Pralka zamrożona. Jak zostać zbawionym?
Zamrażanie niezamarzanie w naszych czasach jest dość powszechnym zjawiskiem. Producenci środków przeciw zamarzaniu czasami oszczędzają na wysokiej jakości chemikaliach i kolidują z koktajlami do spryskiwaczy dosłownie ze wszystkiego, co ma pod ręką. W idealnym przypadku należy stosować odpowiednią jakość i zawartość procentową alkoholu izopropylowego oraz czystej wody destylowanej (ta druga jest raczej pożądana). W praktyce jest znacznie gorzej.
W efekcie na mrozie mamy obraz, że próbując włączyć spryskiwacz szyb, obserwujemy tylko próby przepompowania przez gearbox płynu przez układ, ale nie ma rezultatu. Odpowiedź jest oczywista. Nie ma powodu do paniki. System po prostu zamarł.
Czasem. Albo źle przygotowali roztwór koncentratu, albo po prostu zapomnieli zmienić wodę na płyn niezamarzający przed mrozem.
Uwaga:
Stajemy przed pytaniem, nieodłącznym od rosyjskiej klasyki: co robić w takiej sytuacji?
Większość kierowców wie o tym, jeżdżąc po zimowej autostradzie bez działającej myjki. Widoczność w zimie jest już słaba.
Sposób postępowania zależy od tego, jak poważna jest sytuacja.
1 Jeśli mróz nie jest bardzo silny, a myjka już nie działa, można jechać kilka godzin, a silnik ogrzeje zbiornik. Wszystko znów zacznie działać. Następnie musisz pilnie opróżnić cały system i napełnić go płynem niezamarzającym.
2 Jeśli sytuacja na to pozwala i jest dodatkowy czas, można wjechać na zamknięty, ogrzewany parking centrum handlowego, stać przez 20-30 minut i poczekać, aż system się zawiesi. Ale zwykle nie ma czasu.
3 Możesz zmodyfikować opcję nr 1. Całą wolną przestrzeń w zbiorniku nad lodem należy wypełnić świeżą, niezamarzającą cieczą. Do takiej polewy do lodów lepiej wybrać płyn o wskaźniku mrozoodporności -20 stopni lub nawet więcej/mniej (jak ktoś lubi więcej:)…). Gdy pojawią się pierwsze oznaki rozmrożenia, wymieszaj mieszankę lodu, wody i płynu niezamarzającego śrubokrętem. Przyspieszy to proces rozmrażania.

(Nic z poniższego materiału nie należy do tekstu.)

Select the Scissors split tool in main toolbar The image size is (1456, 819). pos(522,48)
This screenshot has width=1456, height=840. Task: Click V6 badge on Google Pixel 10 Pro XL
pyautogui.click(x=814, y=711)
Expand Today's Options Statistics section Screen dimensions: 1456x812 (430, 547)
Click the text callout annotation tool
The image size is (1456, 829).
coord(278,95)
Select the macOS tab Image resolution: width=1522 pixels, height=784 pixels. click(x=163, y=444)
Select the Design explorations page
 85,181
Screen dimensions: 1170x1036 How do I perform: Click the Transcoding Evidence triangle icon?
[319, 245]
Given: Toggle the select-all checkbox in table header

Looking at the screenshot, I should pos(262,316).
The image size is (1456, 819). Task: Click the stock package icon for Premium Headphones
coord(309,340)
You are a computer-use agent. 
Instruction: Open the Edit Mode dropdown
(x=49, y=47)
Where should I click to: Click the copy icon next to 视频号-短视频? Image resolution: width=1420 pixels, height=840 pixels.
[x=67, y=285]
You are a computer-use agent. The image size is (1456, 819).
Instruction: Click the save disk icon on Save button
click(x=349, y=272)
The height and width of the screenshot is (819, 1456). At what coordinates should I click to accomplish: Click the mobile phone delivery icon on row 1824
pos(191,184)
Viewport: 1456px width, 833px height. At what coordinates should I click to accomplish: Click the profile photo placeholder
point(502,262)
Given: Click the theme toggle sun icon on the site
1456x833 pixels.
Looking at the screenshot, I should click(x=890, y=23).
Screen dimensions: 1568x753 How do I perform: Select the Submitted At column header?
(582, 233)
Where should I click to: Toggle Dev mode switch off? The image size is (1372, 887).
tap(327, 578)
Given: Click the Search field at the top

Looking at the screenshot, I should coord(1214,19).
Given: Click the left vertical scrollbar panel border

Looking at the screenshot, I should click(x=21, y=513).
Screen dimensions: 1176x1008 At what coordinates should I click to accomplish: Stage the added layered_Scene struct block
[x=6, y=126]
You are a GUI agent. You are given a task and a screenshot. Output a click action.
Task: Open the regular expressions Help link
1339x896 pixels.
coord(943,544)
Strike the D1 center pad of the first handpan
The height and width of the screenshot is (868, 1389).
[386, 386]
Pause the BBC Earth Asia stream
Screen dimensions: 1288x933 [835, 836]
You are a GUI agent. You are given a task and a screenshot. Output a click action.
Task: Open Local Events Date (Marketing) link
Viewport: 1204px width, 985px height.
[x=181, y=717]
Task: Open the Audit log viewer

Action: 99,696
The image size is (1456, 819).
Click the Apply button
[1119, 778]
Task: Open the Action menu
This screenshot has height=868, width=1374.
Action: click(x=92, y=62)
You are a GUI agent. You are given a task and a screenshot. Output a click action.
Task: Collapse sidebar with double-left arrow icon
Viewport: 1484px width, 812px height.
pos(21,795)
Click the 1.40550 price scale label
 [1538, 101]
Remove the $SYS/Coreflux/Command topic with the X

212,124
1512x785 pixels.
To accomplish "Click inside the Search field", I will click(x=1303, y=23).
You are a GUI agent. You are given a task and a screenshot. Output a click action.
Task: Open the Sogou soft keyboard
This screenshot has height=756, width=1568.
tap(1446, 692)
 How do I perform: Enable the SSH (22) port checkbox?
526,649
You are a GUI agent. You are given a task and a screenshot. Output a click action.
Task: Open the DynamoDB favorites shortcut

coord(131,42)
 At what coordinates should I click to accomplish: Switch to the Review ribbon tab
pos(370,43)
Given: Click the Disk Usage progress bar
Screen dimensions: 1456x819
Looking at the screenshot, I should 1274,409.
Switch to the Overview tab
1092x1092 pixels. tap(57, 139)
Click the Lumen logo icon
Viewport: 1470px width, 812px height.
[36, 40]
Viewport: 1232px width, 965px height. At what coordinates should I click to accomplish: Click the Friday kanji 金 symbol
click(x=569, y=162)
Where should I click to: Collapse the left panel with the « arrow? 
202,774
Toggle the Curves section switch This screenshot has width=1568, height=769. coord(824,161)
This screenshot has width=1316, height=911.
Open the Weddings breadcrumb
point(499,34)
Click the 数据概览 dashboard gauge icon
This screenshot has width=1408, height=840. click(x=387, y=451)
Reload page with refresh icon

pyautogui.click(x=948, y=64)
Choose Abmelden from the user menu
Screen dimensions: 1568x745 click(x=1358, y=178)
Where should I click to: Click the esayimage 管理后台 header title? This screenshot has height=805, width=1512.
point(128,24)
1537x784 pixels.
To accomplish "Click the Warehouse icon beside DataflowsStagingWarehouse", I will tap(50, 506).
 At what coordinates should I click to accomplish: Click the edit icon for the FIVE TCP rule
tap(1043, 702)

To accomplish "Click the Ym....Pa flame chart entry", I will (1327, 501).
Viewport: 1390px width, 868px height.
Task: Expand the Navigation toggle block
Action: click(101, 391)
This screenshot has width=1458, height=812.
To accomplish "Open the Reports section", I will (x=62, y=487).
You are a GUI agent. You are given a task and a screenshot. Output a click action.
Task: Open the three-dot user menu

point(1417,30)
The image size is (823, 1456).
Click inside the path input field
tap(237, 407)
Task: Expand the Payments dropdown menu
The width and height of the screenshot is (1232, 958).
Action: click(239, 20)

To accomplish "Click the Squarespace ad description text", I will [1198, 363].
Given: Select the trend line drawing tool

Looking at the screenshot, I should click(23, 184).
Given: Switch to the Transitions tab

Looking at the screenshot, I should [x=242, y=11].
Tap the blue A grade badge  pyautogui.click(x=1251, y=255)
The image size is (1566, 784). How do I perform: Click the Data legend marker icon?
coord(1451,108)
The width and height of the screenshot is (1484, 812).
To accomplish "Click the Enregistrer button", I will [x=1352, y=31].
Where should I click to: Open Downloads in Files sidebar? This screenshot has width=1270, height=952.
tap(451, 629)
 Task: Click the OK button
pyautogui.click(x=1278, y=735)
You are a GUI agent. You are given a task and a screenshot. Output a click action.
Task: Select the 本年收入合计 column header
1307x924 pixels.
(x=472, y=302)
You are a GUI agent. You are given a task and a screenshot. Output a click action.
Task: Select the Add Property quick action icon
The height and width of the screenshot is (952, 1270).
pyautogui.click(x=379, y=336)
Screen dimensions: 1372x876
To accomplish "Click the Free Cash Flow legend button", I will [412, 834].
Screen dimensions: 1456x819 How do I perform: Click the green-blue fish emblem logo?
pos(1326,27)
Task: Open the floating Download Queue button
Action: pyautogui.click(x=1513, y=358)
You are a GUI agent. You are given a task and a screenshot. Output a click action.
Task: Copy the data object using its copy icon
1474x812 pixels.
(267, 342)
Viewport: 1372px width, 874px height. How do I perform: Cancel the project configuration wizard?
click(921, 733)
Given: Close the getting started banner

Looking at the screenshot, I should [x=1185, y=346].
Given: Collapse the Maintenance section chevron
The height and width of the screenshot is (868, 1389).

4 Zbiornik spryskiwacza jest zwykle bardzo łatwy do usunięcia. Stoi na ruchomych prowadnicach i wystarczy go podnieść i wyjąć. Plastikowe tuby również nie są trudne do usunięcia. Możesz wyjąć zbiornik pełen lodu. Umieść go w salonie i pozwól mu zamarznąć. Następnie spuść całą wodę i wypełnij przestrzeń płynem niezamarzającym, a następnie umieść go na miejscu.
Ale to wszystko dobrze , dopóki woda nie zatrzyma się gdzieś w systemie. Powiedzmy, że wewnątrz tubusów.
Zjawisko to jest dość rzadkie, ale się zdarza. Faktem jest, że przy takich ilościach woda zwykle rozlewa się po całej rurce i rzadko uzyskuje się zimny korek. Jeśli tak się stanie, pozostaje działać metodą Kutuzowa. Ponownie udaj się na zadaszony parking i poczekaj na rozmrożenie. Można też podejść do zlewu, często są też ogrzewane pudełka.
Jeśli nie ma takiej możliwości. Można wykonać wszystkie kroki z punktów 1-4, a następnie po napełnieniu zbiornika energicznym płynem niezamarzającym poczekać na stopniowe rozmrażanie układu. Na pewno umrze. To kwestia czasu. Milimetr po milimetrze lód się cofnie?
Przy okazji pamiętaj, że lepiej by system spryskiwaczy w ogóle nie zamarzał.
Zamarzająca, rozprężająca się woda może spowodować pęknięcie układu hydraulicznego lub uszkodzenie pomp spryskiwaczy, co skutkuje długotrwałymi i kosztownymi naprawami. Jeśli wszystko jest zamrożone, nie spiesz się w panice, aby pociągnąć za dźwignię podawania płynu.
Nic się nie może stać, można spalić uzwojenie silnika pompy lub po prostu zgasić bezpiecznik. Pozwól systemowi ostygnąć.
Pamiętaj też, że zwykle. Nie ma charakterystycznego szumu, ani żadnych prób ze strony systemu, by pokazać oznaki życia. To normalne.